▶ How to complete this task
Nothing but the lines from the one with "How do I perform: Click" through the end of the data should be set down, each exactly as written, and no picture should be included.

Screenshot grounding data

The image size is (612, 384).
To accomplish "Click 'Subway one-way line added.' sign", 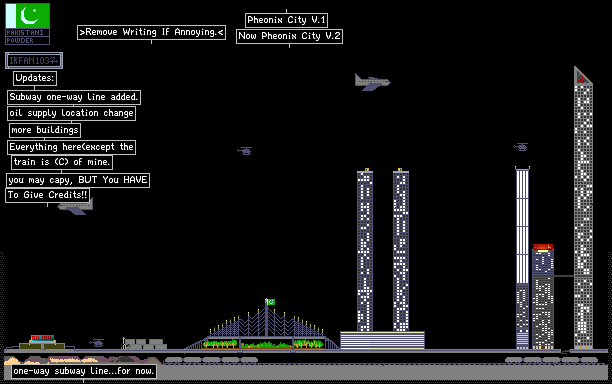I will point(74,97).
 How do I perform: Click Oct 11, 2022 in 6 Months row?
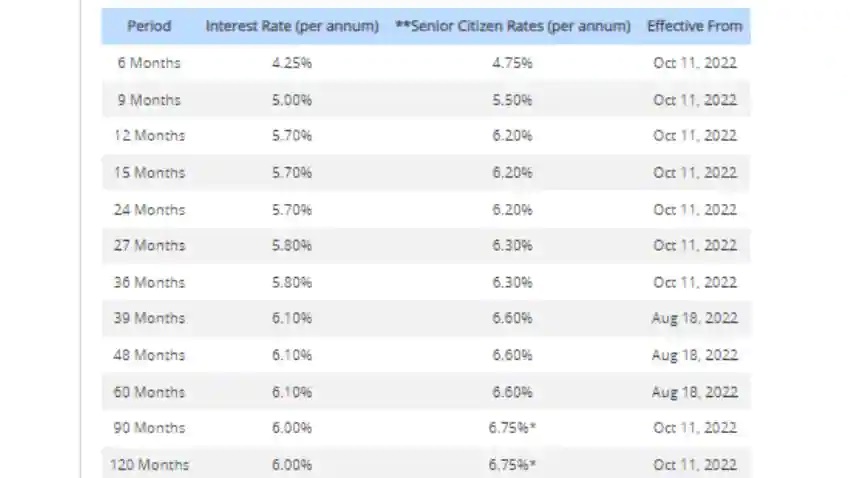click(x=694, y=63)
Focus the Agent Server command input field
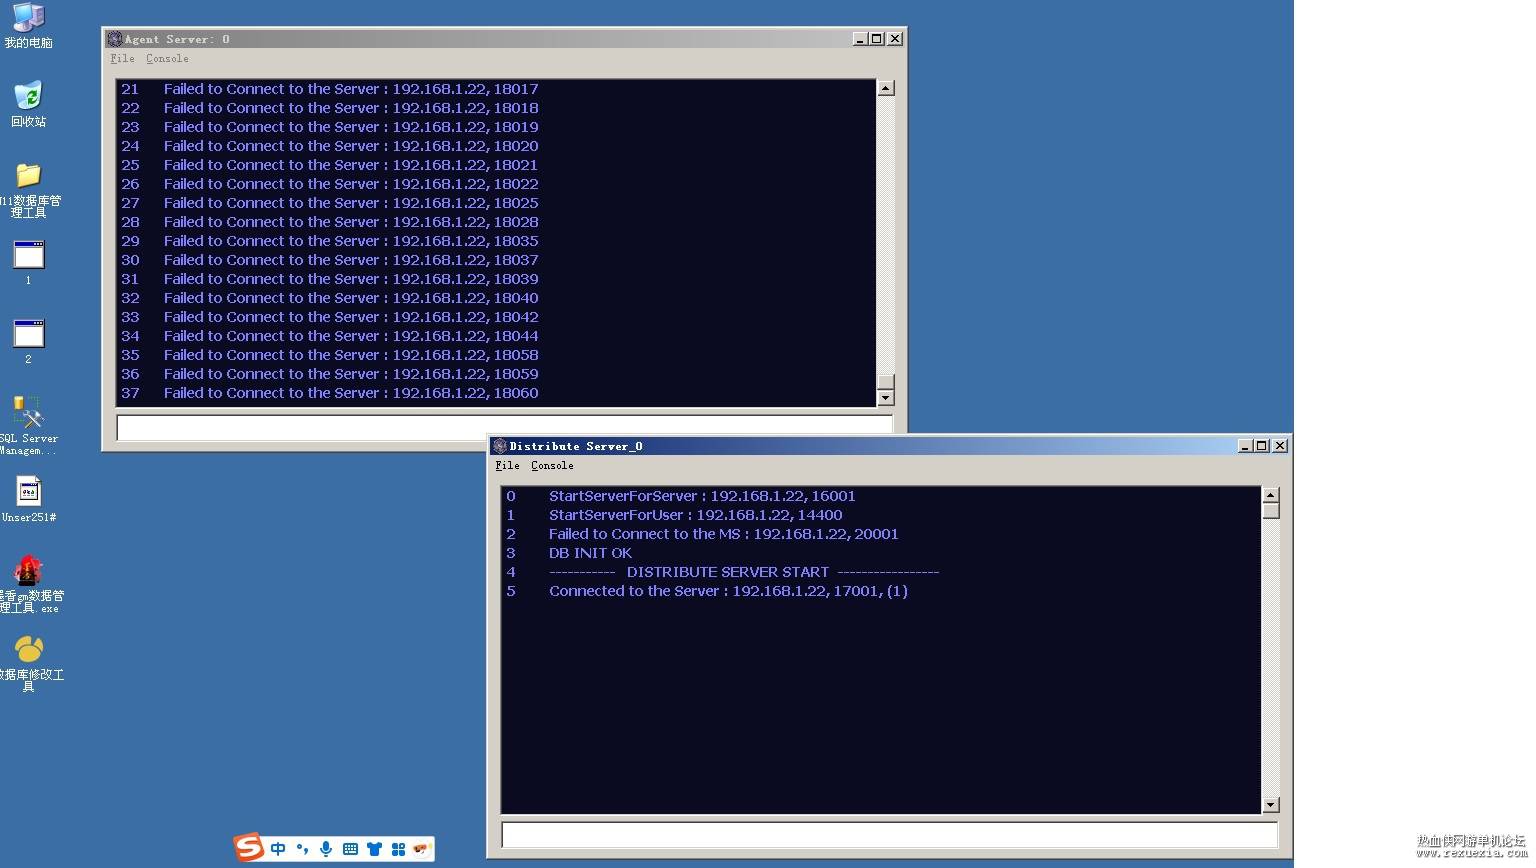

▶ Answer space
 How do I perform: Click Oct 11, 2022 in 6 Months row?
click(x=694, y=63)
Focus the Agent Server command input field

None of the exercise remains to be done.